When you write let name = 'John', you're telling JavaScript: "Create a box labeled 'name' and put 'John' inside it."

How to Create Variables

JavaScript gives you three ways to create variables, but you only need two of them:

1. const - For Things That Don't Change

const myName = 'John';
const birthYear = 1990;

Once you put a value in a const box, you can't change it. It stays the same.

When to use: Most of the time. If something shouldn't change, use const.

2. let - For Things That Change

let age = 25;
age = 26;  // This works! You can change it

With let, you can change the value later.

When to use: When the value needs to change, like a counter or a score.

3. var - Don't Use This

var is the old way. It causes problems. Just use const or let instead.

Step-by-Step: Creating Your First Variable

Let's create a variable step by step:

Step 1: Decide what you want to store

// I want to store my name

Step 2: Choose const or let

// My name won't change, so use const
const

Step 3: Give it a name

const myName

Step 4: Put the value in

const myName = 'John';

Step 5: Use it

console.log(myName);  // Shows: John

Where Variables Live (Scope)

Variables have a "home" - the place where they exist.

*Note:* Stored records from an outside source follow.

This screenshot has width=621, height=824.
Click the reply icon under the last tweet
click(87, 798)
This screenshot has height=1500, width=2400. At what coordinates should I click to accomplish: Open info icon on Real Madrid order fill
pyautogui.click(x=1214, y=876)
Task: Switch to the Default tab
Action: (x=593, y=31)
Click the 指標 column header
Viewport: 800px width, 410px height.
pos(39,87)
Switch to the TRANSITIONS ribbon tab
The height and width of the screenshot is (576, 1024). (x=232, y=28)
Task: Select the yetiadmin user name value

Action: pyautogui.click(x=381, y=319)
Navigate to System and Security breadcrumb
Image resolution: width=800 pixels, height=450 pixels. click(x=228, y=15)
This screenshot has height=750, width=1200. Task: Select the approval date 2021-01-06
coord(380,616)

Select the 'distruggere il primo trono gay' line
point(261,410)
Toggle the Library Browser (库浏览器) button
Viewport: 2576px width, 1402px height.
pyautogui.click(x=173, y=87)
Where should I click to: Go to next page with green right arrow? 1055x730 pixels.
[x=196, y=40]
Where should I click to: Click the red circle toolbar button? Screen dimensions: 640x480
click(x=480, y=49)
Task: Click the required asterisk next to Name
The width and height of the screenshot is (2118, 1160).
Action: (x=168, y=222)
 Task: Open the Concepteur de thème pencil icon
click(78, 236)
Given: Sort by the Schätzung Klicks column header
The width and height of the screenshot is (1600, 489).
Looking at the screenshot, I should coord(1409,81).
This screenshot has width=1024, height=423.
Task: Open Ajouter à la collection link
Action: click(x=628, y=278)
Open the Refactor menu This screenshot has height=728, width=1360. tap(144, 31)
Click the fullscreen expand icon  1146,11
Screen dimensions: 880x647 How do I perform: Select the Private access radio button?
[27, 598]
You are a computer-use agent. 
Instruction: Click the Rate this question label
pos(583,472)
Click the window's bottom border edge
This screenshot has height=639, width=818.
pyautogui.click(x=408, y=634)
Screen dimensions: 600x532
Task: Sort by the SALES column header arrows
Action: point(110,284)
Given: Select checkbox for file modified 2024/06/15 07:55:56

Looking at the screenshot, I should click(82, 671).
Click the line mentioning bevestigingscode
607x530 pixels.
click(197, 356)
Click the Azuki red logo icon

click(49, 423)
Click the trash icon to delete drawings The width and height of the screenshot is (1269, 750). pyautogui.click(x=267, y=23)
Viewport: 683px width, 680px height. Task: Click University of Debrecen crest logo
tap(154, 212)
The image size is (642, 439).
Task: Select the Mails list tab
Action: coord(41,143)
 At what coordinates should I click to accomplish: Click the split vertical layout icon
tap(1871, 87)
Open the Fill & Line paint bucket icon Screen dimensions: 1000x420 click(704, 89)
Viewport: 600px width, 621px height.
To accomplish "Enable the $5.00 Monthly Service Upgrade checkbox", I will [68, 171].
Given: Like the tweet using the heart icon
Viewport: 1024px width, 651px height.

This is called scope.

┌─────────────────────────────┐
│  function myFunction() {     │
│    ┌─────────────────────┐  │
│    │  if (true) {         │  │
│    │    let x = 10;       │  │ ← x lives here
│    │  }                   │  │
│    │  console.log(x);     │  │ ← ERROR! x doesn't exist here
│    └─────────────────────┘  │
│  }                           │
└─────────────────────────────┘

The variable x only exists inside the if block. Outside that block, it doesn't exist. This prevents bugs.

Real Example: Using Variables

Let's say you're building a simple calculator:

// Store the first number
const firstNumber = 10;

// Store the second number
const secondNumber = 5;

// Calculate the result
const result = firstNumber + secondNumber;

// Show the result
console.log(result);  // Shows: 15

See how we stored values, used them, and got a result? That's what variables do.

Changing Values

With let, you can change the value:

let score = 0;
console.log(score);  // 0

score = 10;
console.log(score);  // 10

score = score + 5;
console.log(score);  // 15

But with const, you can't:

const score = 0;
score = 10;  // ERROR! Can't change a const

Quick Rules

  1. Use const most of the time - It's safer
  2. Use let when you need to change the value - Like counters or scores
  3. Never use var - It's outdated and causes problems
  4. Give variables clear names - userName is better than u or x

That's it! Variables are just boxes with labels. You put stuff in, you get stuff out. Start with const, use let when you need to change things.